The request: Return the following data lines word for word.

Material shown:
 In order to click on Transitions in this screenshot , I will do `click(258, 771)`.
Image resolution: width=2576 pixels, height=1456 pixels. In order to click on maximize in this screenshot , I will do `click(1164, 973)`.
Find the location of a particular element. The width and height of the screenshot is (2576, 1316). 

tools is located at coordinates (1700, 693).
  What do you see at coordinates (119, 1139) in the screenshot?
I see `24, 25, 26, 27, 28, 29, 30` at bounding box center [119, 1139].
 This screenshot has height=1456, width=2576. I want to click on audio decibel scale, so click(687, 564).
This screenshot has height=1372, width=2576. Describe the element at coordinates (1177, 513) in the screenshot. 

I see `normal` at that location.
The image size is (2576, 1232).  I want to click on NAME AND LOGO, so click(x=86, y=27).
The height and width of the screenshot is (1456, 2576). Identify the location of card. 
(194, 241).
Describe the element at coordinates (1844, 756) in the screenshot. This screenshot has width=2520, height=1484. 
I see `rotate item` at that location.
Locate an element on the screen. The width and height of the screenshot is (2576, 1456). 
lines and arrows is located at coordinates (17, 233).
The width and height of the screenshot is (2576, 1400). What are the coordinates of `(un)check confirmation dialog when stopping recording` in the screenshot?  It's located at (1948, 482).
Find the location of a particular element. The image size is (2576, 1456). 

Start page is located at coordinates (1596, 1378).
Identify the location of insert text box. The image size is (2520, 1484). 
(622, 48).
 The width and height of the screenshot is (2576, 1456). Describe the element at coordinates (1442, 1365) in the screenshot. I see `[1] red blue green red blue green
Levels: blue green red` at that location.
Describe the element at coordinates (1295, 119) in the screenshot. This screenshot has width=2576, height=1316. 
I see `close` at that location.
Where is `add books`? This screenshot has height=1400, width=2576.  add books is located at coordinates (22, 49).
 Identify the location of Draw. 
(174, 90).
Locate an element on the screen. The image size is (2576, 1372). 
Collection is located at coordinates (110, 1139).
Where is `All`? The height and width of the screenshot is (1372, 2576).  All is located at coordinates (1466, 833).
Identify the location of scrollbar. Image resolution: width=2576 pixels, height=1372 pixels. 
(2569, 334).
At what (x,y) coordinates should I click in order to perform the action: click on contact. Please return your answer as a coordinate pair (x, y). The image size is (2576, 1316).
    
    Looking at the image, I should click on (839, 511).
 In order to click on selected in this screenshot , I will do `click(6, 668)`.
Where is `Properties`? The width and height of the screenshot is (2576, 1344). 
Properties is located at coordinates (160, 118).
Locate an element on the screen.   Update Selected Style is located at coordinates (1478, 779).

Exercise output:
 In order to click on Transitions in this screenshot , I will do `click(258, 771)`.
Image resolution: width=2576 pixels, height=1456 pixels. In order to click on maximize in this screenshot , I will do `click(1164, 973)`.
Find the location of a particular element. The width and height of the screenshot is (2576, 1316). 

tools is located at coordinates (1700, 693).
  What do you see at coordinates (119, 1139) in the screenshot?
I see `24, 25, 26, 27, 28, 29, 30` at bounding box center [119, 1139].
 This screenshot has height=1456, width=2576. I want to click on audio decibel scale, so click(687, 564).
This screenshot has height=1372, width=2576. Describe the element at coordinates (1177, 513) in the screenshot. 

I see `normal` at that location.
The image size is (2576, 1232).  I want to click on NAME AND LOGO, so click(x=86, y=27).
The height and width of the screenshot is (1456, 2576). Identify the location of card. 
(194, 241).
Describe the element at coordinates (1844, 756) in the screenshot. This screenshot has width=2520, height=1484. 
I see `rotate item` at that location.
Locate an element on the screen. The width and height of the screenshot is (2576, 1456). 
lines and arrows is located at coordinates (17, 233).
The width and height of the screenshot is (2576, 1400). What are the coordinates of `(un)check confirmation dialog when stopping recording` in the screenshot?  It's located at (1948, 482).
Find the location of a particular element. The image size is (2576, 1456). 

Start page is located at coordinates (1596, 1378).
Identify the location of insert text box. The image size is (2520, 1484). 
(622, 48).
 The width and height of the screenshot is (2576, 1456). Describe the element at coordinates (1442, 1365) in the screenshot. I see `[1] red blue green red blue green
Levels: blue green red` at that location.
Describe the element at coordinates (1295, 119) in the screenshot. This screenshot has width=2576, height=1316. 
I see `close` at that location.
Where is `add books`? This screenshot has height=1400, width=2576.  add books is located at coordinates (22, 49).
 Identify the location of Draw. 
(174, 90).
Locate an element on the screen. The image size is (2576, 1372). 
Collection is located at coordinates (110, 1139).
Where is `All`? The height and width of the screenshot is (1372, 2576).  All is located at coordinates (1466, 833).
Identify the location of scrollbar. Image resolution: width=2576 pixels, height=1372 pixels. 
(2569, 334).
At what (x,y) coordinates should I click in order to perform the action: click on contact. Please return your answer as a coordinate pair (x, y). The image size is (2576, 1316).
    
    Looking at the image, I should click on (839, 511).
 In order to click on selected in this screenshot , I will do `click(6, 668)`.
Where is `Properties`? The width and height of the screenshot is (2576, 1344). 
Properties is located at coordinates (160, 118).
Locate an element on the screen.   Update Selected Style is located at coordinates (1478, 779).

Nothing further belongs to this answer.